# Document
As designed in the service config and name resolution, the resolver, when asked to resolve a particular server name, will return both the resolved addresses and the service config.

Connectivity state should be aggregated by balancer

Different balancers may have different connectivity state even with the same state for all connections. For example, grpclb may consider the channel to be not ready if it cannot talk to the remote balancer.

Goals

Solve the following issues:

  1. The balancing policy needs to be changed on service config updates
  2. Resolver should be able to randomize the resolved address list
  3. Resolver should return both resolved addresses and service config
  4. Connectivity state should be aggregated by balancer

Solution

Change the resolver API, balancer API and the structure.

The balancer API and the structure

Change the balancer API and structure between gRPC, resolver and balancer.

after

In the new structure, gRPC talks to both resolver and balancer directly. gRPC maintains the address pool and connection pool, notifies balancer about the updates from resolver. The balancer calls gRPC callbacks to create and remove connections.

Initialization

resolver.Register(userCustomResolverBuilder())
balancer.Register(newRoundRobinBuilder())
grpc.Dial(targetName)

Upon dialing, gRPC calls resolver API to resolve target name, and also gets the service config from resolver. gRPC starts the balancer based on balancer config and resolved address type.

The resolver used to resolve the target is picked from the resolvers registered (including default resolvers and custom resolvers), based the target name scheme. The RegisterResolver() API registers the resolver to a global resolver map, and the scheme in targetName decides which resolver to use. If targetName doesn't contain a scheme, a default resolver (DNS) will be used.

RegisterBalancer() API registers a balancer. When choosing a balancer to use, the following list is checked in order:

  1. Use the balancer provided by v1 WithBalancer() API (consistent with the old behavior, and balancer auto switching will be disabled)
  2. Use grpclb if at least one of the resolved addresses is grpclb
  3. Use the balancer specified by service config
  4. Use the balancer provided by WithBalancerName() dial option
  5. Use pick_first

Address updates

gRPC watches the updates from resolver. When a new resolver update is received, gRPC updates the address pool, and notifies balancer of the update.

gRPC provides callbacks for balancers to create and remove connections. Balancer should be watching resolved address updates from gRPC, and call the callbacks with the newly updated addresses.

Note that the connection pool is built on the addresses from balancer, not on the addresses from resolver. The addresses used to create connections and addresses used to create subconns are separate, and can be totally unrelated. The balancer can use a list of addresses totally different from the list received to create new connections (grpclb for example). And gRPC doesn't invalidate the connection in the connection pool on resolver updates. Only callbacks from balancer to remove addresses can invalidate connections.

There will be a goroutine watching updates from resolver, maintaining the address pool, and sending updates to balancer.

# Set tasks
a – In the gRPC design notes, which resolver is used when the target name has no scheme?
b – Return the part of the gRPC design notes that runs from "Upon dialing, gRPC" up to and including "resolved address type.", copied word for word.

# Recorded information
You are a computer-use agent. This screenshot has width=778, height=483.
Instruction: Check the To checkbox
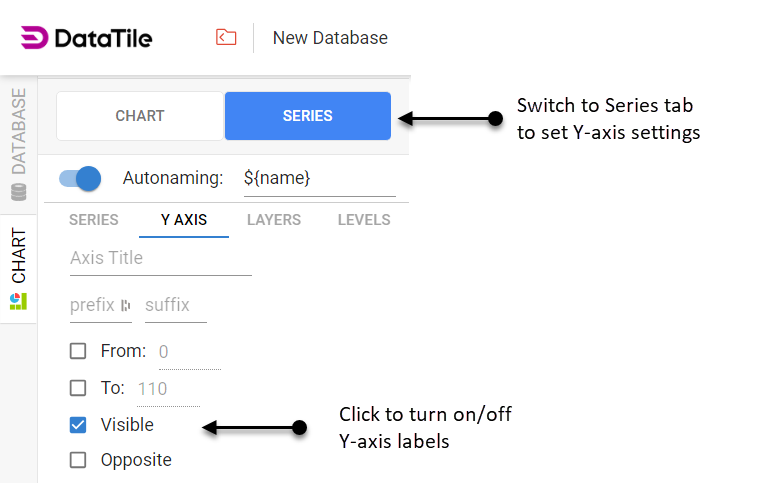(78, 388)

# Answers
a – The default resolver, DNS, is used.

b –
Upon dialing, gRPC calls resolver API to resolve target name, and also gets the service config from resolver. gRPC starts the balancer based on balancer config and resolved address type.